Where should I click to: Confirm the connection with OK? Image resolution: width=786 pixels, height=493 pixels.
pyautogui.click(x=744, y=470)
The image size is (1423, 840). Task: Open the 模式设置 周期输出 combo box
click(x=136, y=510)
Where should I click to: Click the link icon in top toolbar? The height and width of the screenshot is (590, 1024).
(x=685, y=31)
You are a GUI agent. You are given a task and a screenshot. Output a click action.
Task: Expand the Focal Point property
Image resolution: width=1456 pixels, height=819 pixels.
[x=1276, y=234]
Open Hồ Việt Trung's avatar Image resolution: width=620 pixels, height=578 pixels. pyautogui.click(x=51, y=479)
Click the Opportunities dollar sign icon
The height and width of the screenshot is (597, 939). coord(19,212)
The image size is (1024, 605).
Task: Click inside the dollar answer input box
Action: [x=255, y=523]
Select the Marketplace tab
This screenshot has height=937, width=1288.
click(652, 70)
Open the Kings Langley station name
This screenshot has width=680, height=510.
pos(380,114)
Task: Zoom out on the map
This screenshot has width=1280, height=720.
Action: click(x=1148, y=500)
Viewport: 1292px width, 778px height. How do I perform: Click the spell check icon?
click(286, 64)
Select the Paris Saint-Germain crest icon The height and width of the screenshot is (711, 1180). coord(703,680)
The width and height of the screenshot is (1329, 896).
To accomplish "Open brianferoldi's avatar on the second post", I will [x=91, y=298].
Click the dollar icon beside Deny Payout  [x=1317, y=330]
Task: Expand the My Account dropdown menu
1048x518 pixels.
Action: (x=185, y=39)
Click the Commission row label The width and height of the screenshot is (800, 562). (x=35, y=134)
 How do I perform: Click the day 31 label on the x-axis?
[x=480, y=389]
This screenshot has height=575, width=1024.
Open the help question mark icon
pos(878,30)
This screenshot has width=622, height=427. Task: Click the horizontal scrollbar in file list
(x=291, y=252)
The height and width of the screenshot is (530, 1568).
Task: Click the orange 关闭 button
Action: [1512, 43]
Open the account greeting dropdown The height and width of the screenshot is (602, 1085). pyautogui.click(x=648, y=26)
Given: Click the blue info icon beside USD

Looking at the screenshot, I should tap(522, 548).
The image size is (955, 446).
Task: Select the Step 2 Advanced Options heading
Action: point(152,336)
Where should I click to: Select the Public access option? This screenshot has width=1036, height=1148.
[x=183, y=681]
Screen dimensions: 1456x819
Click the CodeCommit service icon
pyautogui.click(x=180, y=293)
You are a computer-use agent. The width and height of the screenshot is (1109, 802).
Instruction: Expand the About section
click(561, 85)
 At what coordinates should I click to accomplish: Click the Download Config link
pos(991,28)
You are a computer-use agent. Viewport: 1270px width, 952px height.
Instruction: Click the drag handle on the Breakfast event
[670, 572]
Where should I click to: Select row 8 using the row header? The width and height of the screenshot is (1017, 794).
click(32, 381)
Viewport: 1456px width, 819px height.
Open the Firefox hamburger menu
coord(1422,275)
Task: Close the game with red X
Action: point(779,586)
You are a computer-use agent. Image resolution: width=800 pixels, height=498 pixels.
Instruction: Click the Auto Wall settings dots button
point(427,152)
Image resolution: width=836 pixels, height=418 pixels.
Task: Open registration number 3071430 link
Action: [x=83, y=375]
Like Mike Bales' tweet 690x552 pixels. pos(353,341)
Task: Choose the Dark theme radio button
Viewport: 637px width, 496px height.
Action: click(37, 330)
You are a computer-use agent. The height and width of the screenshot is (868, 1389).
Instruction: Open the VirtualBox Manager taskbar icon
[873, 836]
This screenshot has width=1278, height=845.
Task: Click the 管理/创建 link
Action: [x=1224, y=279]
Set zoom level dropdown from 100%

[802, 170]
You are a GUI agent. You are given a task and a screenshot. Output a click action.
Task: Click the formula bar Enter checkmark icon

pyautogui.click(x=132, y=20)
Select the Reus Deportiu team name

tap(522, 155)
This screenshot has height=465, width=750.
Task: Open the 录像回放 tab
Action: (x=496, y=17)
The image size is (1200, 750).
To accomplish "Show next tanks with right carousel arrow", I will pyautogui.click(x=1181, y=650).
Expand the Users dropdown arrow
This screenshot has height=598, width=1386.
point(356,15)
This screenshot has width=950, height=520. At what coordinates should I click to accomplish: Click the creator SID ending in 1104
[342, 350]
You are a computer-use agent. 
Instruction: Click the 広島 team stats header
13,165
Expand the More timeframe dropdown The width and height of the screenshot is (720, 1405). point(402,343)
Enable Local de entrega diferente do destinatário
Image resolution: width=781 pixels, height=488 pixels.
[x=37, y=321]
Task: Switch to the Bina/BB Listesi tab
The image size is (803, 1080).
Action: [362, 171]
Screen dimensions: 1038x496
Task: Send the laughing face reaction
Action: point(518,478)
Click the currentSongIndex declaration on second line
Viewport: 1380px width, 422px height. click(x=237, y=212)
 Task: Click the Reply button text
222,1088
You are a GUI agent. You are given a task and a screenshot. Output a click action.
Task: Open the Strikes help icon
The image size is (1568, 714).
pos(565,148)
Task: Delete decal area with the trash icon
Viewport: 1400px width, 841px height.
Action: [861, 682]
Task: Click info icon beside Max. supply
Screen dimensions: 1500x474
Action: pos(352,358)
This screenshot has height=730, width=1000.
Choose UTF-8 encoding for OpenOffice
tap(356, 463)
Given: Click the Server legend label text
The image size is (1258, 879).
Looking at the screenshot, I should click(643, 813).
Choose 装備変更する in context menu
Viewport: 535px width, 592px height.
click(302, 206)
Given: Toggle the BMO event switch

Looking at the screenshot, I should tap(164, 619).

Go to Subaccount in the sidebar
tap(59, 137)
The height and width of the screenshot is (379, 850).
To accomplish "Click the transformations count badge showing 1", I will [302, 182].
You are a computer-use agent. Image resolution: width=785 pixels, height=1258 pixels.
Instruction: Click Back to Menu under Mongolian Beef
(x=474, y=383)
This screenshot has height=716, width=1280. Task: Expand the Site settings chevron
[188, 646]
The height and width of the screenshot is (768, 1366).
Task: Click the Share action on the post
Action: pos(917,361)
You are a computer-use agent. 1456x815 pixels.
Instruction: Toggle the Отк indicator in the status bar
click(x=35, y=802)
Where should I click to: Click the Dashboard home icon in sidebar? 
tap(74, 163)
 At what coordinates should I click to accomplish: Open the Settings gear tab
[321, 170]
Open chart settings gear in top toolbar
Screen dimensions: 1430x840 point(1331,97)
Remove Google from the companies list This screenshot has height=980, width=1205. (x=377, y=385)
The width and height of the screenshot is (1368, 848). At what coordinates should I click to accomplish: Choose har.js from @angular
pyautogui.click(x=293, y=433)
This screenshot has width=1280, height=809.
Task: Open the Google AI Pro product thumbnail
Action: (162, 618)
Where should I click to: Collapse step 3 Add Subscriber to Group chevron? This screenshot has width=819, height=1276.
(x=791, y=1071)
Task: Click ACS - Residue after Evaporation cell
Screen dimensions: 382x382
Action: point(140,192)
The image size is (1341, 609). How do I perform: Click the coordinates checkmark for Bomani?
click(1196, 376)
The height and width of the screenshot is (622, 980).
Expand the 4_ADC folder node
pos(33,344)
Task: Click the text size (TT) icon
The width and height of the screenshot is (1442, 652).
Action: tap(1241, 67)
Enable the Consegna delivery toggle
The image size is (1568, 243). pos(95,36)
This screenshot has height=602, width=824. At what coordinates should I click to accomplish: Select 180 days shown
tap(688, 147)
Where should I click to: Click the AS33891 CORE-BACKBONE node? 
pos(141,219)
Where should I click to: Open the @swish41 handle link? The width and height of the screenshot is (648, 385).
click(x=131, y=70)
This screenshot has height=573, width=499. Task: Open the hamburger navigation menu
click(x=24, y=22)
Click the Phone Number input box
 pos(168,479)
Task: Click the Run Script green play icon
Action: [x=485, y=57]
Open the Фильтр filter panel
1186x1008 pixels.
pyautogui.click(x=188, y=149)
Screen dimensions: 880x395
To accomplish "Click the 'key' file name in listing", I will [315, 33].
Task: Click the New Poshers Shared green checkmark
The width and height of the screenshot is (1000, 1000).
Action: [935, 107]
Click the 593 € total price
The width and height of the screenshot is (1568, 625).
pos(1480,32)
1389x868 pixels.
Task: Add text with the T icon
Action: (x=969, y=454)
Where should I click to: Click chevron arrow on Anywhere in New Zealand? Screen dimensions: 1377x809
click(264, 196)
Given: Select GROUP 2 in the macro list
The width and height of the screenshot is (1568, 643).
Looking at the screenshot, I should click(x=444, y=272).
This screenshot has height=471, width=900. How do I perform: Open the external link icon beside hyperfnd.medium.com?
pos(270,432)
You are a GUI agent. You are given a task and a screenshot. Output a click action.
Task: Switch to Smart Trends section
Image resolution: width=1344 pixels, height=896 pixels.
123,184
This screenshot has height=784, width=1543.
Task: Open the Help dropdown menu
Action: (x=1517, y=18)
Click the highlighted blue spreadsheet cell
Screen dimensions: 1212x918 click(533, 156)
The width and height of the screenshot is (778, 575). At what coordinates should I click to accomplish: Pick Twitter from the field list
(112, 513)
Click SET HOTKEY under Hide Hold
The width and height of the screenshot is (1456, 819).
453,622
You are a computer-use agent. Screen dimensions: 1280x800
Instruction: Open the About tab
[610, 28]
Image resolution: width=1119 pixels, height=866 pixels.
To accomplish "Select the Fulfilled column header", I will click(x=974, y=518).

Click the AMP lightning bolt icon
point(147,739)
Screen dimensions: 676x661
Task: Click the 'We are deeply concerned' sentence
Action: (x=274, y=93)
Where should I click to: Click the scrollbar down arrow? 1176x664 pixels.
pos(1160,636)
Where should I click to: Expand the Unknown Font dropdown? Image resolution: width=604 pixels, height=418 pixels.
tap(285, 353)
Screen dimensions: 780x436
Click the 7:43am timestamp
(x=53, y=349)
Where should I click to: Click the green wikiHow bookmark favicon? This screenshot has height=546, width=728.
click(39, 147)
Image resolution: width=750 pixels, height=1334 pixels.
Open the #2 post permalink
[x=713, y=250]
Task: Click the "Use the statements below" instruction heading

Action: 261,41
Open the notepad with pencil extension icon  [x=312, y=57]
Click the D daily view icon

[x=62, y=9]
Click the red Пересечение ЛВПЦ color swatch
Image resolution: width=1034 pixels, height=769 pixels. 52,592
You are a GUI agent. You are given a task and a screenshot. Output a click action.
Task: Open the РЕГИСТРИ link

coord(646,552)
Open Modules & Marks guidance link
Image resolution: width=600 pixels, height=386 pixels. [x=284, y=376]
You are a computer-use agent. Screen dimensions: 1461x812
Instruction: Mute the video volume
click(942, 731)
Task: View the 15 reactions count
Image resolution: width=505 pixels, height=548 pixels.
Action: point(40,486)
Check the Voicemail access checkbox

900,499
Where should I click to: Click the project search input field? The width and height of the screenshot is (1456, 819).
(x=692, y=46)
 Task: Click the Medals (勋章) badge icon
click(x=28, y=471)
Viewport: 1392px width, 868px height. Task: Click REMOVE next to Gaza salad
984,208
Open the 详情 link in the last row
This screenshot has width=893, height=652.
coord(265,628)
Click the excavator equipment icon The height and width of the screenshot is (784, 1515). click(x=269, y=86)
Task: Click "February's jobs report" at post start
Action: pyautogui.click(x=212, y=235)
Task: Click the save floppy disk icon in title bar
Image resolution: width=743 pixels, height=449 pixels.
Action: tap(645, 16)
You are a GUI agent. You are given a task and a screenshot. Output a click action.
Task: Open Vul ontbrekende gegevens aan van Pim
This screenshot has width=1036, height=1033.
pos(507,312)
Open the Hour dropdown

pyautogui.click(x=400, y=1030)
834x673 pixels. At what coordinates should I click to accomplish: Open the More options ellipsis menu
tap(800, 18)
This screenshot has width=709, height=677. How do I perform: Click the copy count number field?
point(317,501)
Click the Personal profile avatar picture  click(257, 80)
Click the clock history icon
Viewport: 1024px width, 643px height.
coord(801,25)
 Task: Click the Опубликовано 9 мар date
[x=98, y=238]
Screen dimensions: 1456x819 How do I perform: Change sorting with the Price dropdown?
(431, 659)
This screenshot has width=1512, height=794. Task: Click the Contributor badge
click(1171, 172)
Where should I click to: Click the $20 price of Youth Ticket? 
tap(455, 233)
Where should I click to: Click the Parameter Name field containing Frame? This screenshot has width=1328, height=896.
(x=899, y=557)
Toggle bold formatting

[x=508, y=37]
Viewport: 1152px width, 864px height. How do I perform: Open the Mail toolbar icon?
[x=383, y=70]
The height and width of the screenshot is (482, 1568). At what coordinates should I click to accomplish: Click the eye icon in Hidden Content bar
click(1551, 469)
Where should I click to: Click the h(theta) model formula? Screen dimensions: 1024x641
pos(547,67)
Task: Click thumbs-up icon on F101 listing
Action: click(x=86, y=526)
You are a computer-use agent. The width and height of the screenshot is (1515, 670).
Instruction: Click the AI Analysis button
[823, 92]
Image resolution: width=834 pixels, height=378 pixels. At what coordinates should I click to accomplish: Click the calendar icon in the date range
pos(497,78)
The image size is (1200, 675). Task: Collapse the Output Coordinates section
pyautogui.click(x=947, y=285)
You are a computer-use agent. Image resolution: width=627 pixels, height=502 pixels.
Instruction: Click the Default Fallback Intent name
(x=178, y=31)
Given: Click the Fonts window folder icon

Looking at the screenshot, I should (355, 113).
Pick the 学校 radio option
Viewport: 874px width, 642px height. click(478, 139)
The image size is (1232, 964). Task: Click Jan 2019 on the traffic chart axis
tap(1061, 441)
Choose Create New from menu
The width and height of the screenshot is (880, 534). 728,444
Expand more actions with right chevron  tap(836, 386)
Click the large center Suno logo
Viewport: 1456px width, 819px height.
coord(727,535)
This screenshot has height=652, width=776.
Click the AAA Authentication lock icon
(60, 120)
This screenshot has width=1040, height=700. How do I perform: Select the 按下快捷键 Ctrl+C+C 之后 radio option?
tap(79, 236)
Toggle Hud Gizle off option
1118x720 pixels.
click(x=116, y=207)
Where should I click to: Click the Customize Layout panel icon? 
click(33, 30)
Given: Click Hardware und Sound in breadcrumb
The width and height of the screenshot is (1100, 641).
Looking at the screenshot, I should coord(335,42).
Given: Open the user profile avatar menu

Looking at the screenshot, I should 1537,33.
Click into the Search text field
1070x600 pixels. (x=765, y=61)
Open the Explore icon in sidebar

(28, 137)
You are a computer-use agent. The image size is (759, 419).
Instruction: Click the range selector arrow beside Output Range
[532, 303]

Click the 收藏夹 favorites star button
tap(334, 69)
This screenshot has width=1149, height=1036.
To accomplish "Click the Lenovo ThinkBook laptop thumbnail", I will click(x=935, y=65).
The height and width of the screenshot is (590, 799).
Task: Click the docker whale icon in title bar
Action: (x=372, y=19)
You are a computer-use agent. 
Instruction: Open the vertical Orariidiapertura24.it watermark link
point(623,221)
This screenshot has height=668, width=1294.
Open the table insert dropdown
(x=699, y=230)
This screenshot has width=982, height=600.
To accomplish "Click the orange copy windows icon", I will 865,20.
★ ★ ★ ★ ★ ★ ★
▶ TASK TO COMPLETE
Copy the listing lines from the one containing "Where should I click to: Click the Parameter" through the one containing "pyautogui.click(x=947, y=285)", both included, without any changes.

▶ ANSWER TO THIS EXERCISE
Where should I click to: Click the Parameter Name field containing Frame? This screenshot has width=1328, height=896.
(x=899, y=557)
Toggle bold formatting

[x=508, y=37]
Viewport: 1152px width, 864px height. How do I perform: Open the Mail toolbar icon?
[x=383, y=70]
The height and width of the screenshot is (482, 1568). At what coordinates should I click to accomplish: Click the eye icon in Hidden Content bar
click(1551, 469)
Where should I click to: Click the h(theta) model formula? Screen dimensions: 1024x641
pos(547,67)
Task: Click thumbs-up icon on F101 listing
Action: click(x=86, y=526)
You are a computer-use agent. The width and height of the screenshot is (1515, 670).
Instruction: Click the AI Analysis button
[823, 92]
Image resolution: width=834 pixels, height=378 pixels. At what coordinates should I click to accomplish: Click the calendar icon in the date range
pos(497,78)
The image size is (1200, 675). Task: Collapse the Output Coordinates section
pyautogui.click(x=947, y=285)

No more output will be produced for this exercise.